EXERCISE TASK A |
Rewrite the rows that follow the text, using "title" in place of "heading" and keeping everything else the same. Leave the pictures out of your answer.

[Start PAGE EXCERPT]

Updated Trends in groov View 4.3a

Since releasing groov View 4.3a, the most common feedback I’ve heard about the new average/min/max display in Interactive Trend gadgets has been “how do I turn it off?”, which I take to mean that either people don’t want it, or don’t understand what it’s doing. Assuming I haven’t explained it well, here’s another crack at it. :joy:

Quick bit of history to start: when groov 1.0 launched, trends were up to an hour long, scanned once a second, and stored no data on the server. If you refreshed the page, it would start over from scratch. Honestly, all they really did was set an expectation that you could have a trend with up to 3,600 points on it. (60 minutes * 60 seconds)

In groov 2.2 we reworked trends to support up to 4 pens per gadget, run for up to a week, have configurable scan rates and to store data on the server so it’d already be there when you loaded a page. We used that 3,600 points as an upper bound on how many points we’d support per pen, so if you extend your period out, you have to use a larger scan rate as well. Even 3,600 points was pushing it: there were plenty of low-powered phones at the time that struggled with it, but we had that expectation to keep.

In groov 3.4, we extended the maximum trend period out to 5 years. It doesn’t really matter what the sample rate is at that point, there’s no way we’re going to display that much data interactively in a web browser on a phone.* Too many points, and if we try and show all of it, it’ll be too dense to be useful anyway.

So, we downsample. When you configure an Interactive trend, we capture data at the sample rate and period that you request, but at the same time build a set of parallel data buffers that hold more and more coarse representations of the raw data. Those downsampled buffers are built by averaging together consecutive data points from the raw set.

When you select a range of data in an interactive trend, the server picks a data buffer that gives you a reasonable density for the points in your trend. (We aim for about 700 points visible, and pick the buffer that gets us closest to that.) That presents a problem though: the larger the time range you select on your trend, the less accurate the trend is going to be. In particular, you’re going to miss peaks and troughs in your data. That was a frequent point of confusion, and product support fielded a bunch of calls about it.

[End PAGE EXCERPT]
[Start DATA ENTRIES]

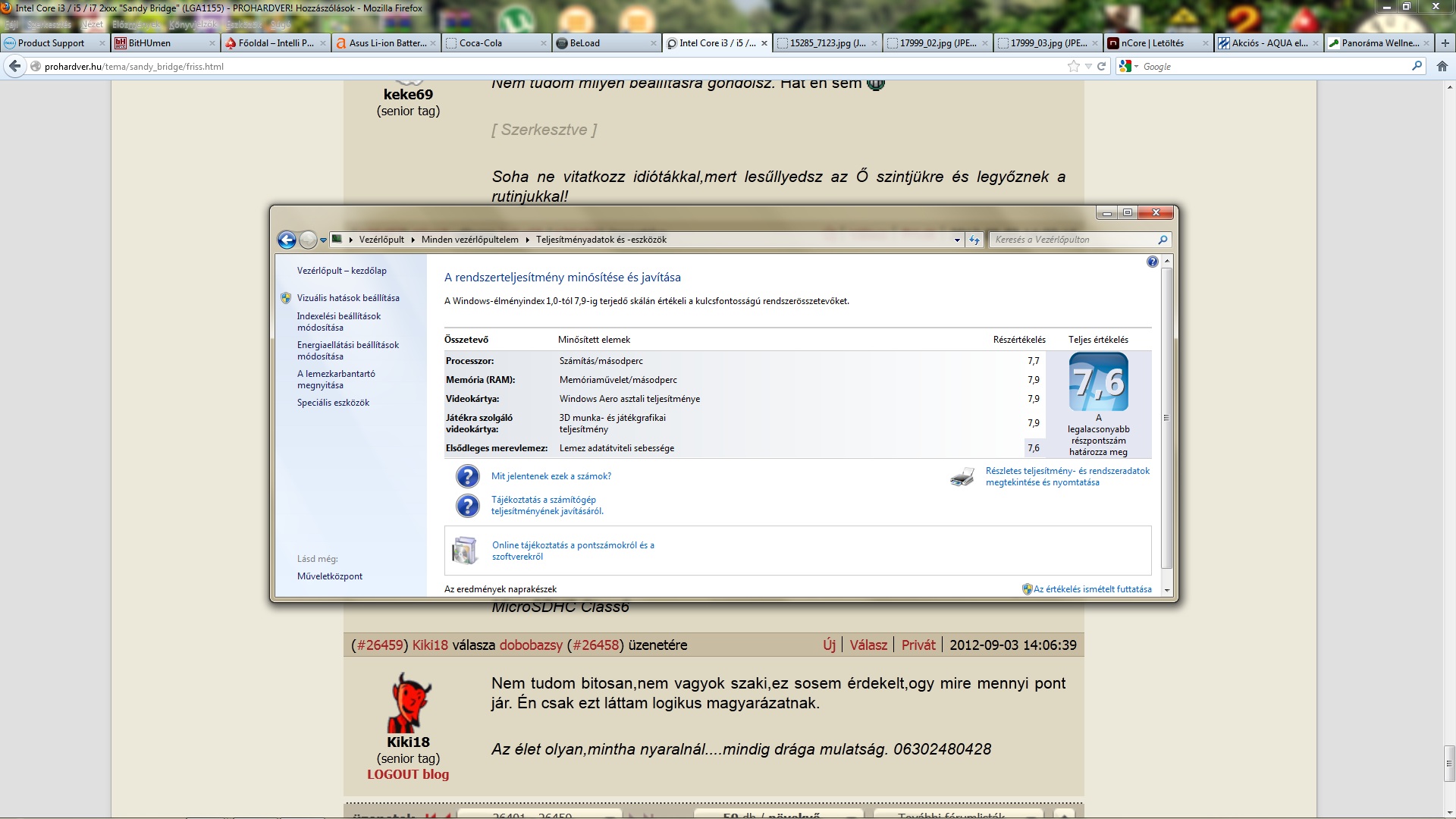Click the blue help icon in Control Panel
Viewport: 1456px width, 819px height.
pos(1152,262)
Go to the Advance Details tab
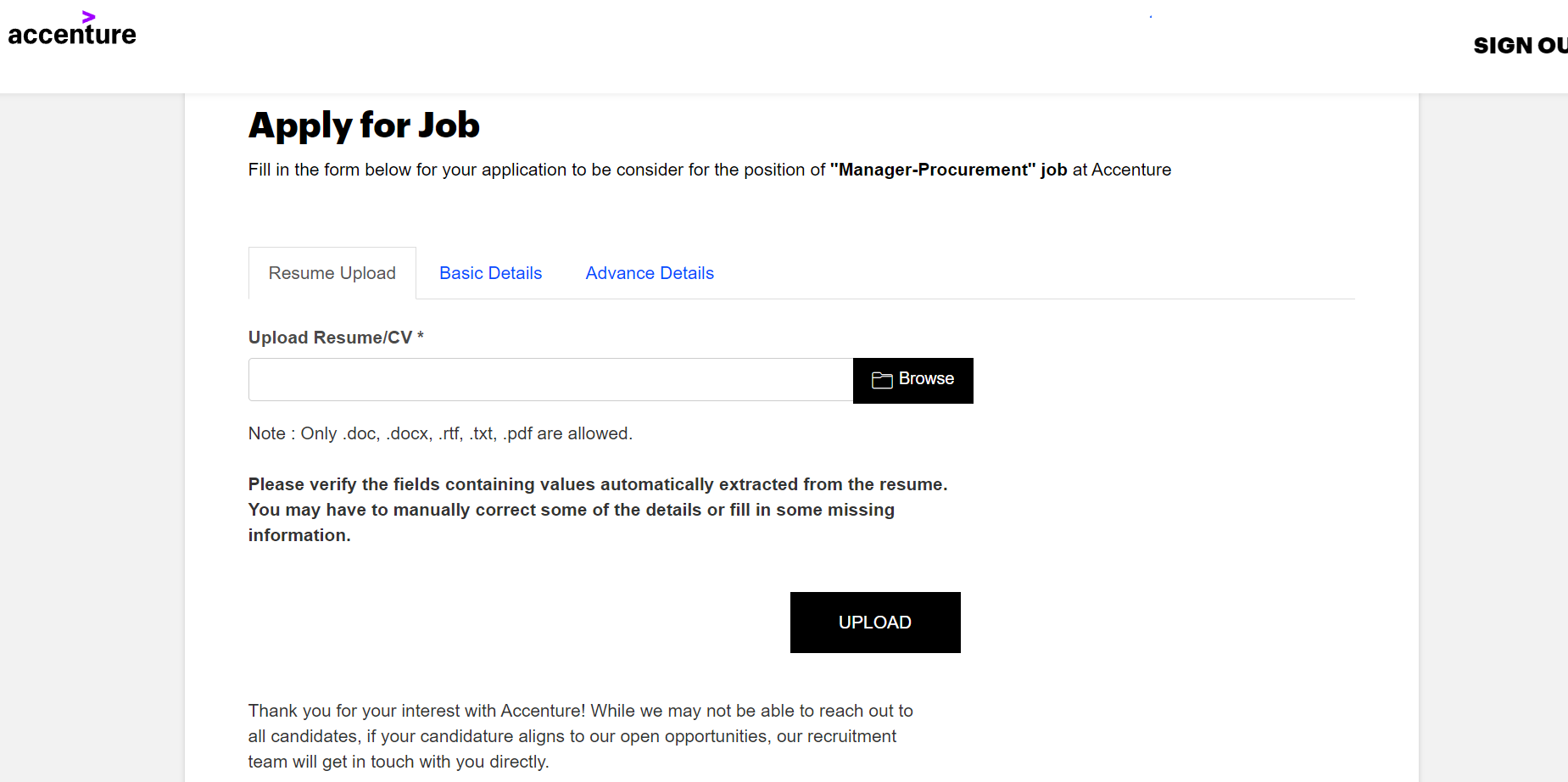Viewport: 1568px width, 782px height. pyautogui.click(x=650, y=273)
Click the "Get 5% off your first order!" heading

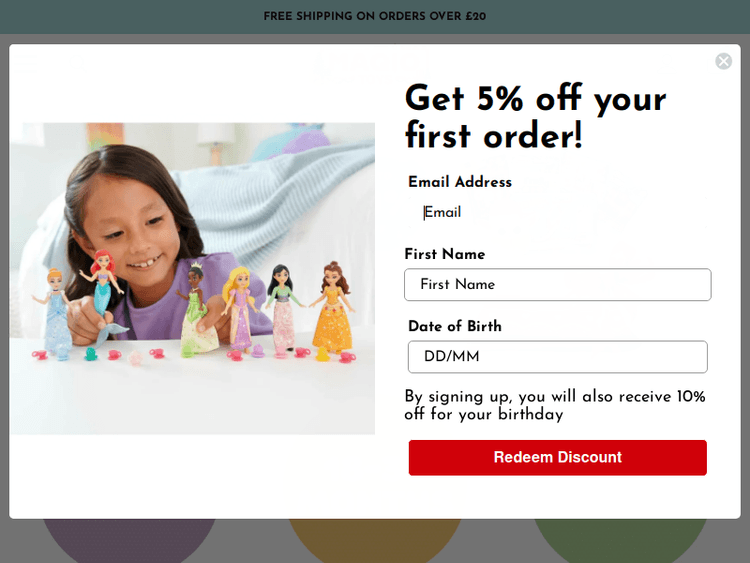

[End DATA ENTRIES]

EXERCISE TASK B |
Say whether each statement agrees with the groov View trends text, and support each answer with the exact words from the text: (i) Trends in groov 1.0 stored no data on the server. (ii) In groov 3.4 the maximum trend period was extended to 10 years. (iii) When a range is selected, the server aims for about 700 visible points.

COMPLETE ANSWER A |
Click the blue help icon in Control Panel
Viewport: 1456px width, 819px height.
pos(1152,262)
Go to the Advance Details tab
Viewport: 1568px width, 782px height. pyautogui.click(x=650, y=273)
Click the "Get 5% off your first order!" title

COMPLETE ANSWER B |
(i) Yes: "trends were up to an hour long, scanned once a second, and stored no data on the server."
(ii) No: "In groov 3.4, we extended the maximum trend period out to 5 years."
(iii) Yes: "We aim for about 700 points visible, and pick the buffer that gets us closest to that."